» **Work required**
An exact copy of every entry is what's needed, so please transcribe them all.

» **Supplied material**
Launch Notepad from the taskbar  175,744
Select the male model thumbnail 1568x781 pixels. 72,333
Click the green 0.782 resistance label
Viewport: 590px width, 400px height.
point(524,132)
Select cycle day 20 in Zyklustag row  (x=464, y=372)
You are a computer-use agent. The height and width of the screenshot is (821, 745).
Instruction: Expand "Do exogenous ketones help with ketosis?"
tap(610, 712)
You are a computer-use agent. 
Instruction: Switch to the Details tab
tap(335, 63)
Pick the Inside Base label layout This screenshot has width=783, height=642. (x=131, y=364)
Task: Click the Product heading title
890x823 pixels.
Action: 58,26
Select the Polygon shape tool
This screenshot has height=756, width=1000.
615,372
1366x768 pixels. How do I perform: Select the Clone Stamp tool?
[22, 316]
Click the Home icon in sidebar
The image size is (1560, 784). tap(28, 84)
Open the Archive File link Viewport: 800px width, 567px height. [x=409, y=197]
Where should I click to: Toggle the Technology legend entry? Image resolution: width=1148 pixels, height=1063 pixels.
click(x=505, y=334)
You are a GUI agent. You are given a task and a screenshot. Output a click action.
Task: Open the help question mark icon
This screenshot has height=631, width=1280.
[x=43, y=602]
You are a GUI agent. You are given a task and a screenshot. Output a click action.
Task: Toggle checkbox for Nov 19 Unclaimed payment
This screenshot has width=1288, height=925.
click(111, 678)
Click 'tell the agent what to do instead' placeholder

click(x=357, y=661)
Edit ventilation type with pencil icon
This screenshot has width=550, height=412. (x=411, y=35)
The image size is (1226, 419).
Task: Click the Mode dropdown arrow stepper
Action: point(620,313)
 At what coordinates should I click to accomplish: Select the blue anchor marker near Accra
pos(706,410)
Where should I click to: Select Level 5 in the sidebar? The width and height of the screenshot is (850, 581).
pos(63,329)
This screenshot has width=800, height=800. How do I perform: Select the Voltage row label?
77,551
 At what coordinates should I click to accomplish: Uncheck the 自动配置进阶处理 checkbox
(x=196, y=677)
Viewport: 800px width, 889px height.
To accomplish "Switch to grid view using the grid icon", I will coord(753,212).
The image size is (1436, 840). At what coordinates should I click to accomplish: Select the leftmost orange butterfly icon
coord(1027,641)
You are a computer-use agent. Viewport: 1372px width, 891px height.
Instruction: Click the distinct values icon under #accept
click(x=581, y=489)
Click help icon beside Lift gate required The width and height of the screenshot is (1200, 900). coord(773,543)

» **Your solution**
Launch Notepad from the taskbar  175,744
Select the male model thumbnail 1568x781 pixels. 72,333
Click the green 0.782 resistance label
Viewport: 590px width, 400px height.
point(524,132)
Select cycle day 20 in Zyklustag row  (x=464, y=372)
You are a computer-use agent. The height and width of the screenshot is (821, 745).
Instruction: Expand "Do exogenous ketones help with ketosis?"
tap(610, 712)
You are a computer-use agent. 
Instruction: Switch to the Details tab
tap(335, 63)
Pick the Inside Base label layout This screenshot has width=783, height=642. (x=131, y=364)
Task: Click the Product heading title
890x823 pixels.
Action: 58,26
Select the Polygon shape tool
This screenshot has height=756, width=1000.
615,372
1366x768 pixels. How do I perform: Select the Clone Stamp tool?
[22, 316]
Click the Home icon in sidebar
The image size is (1560, 784). tap(28, 84)
Open the Archive File link Viewport: 800px width, 567px height. [x=409, y=197]
Where should I click to: Toggle the Technology legend entry? Image resolution: width=1148 pixels, height=1063 pixels.
click(x=505, y=334)
You are a GUI agent. You are given a task and a screenshot. Output a click action.
Task: Open the help question mark icon
This screenshot has height=631, width=1280.
[x=43, y=602]
You are a GUI agent. You are given a task and a screenshot. Output a click action.
Task: Toggle checkbox for Nov 19 Unclaimed payment
This screenshot has width=1288, height=925.
click(111, 678)
Click 'tell the agent what to do instead' placeholder

click(x=357, y=661)
Edit ventilation type with pencil icon
This screenshot has width=550, height=412. (x=411, y=35)
The image size is (1226, 419).
Task: Click the Mode dropdown arrow stepper
Action: point(620,313)
 At what coordinates should I click to accomplish: Select the blue anchor marker near Accra
pos(706,410)
Where should I click to: Select Level 5 in the sidebar? The width and height of the screenshot is (850, 581).
pos(63,329)
This screenshot has width=800, height=800. How do I perform: Select the Voltage row label?
77,551
 At what coordinates should I click to accomplish: Uncheck the 自动配置进阶处理 checkbox
(x=196, y=677)
Viewport: 800px width, 889px height.
To accomplish "Switch to grid view using the grid icon", I will coord(753,212).
The image size is (1436, 840). At what coordinates should I click to accomplish: Select the leftmost orange butterfly icon
coord(1027,641)
You are a computer-use agent. Viewport: 1372px width, 891px height.
Instruction: Click the distinct values icon under #accept
click(x=581, y=489)
Click help icon beside Lift gate required The width and height of the screenshot is (1200, 900). coord(773,543)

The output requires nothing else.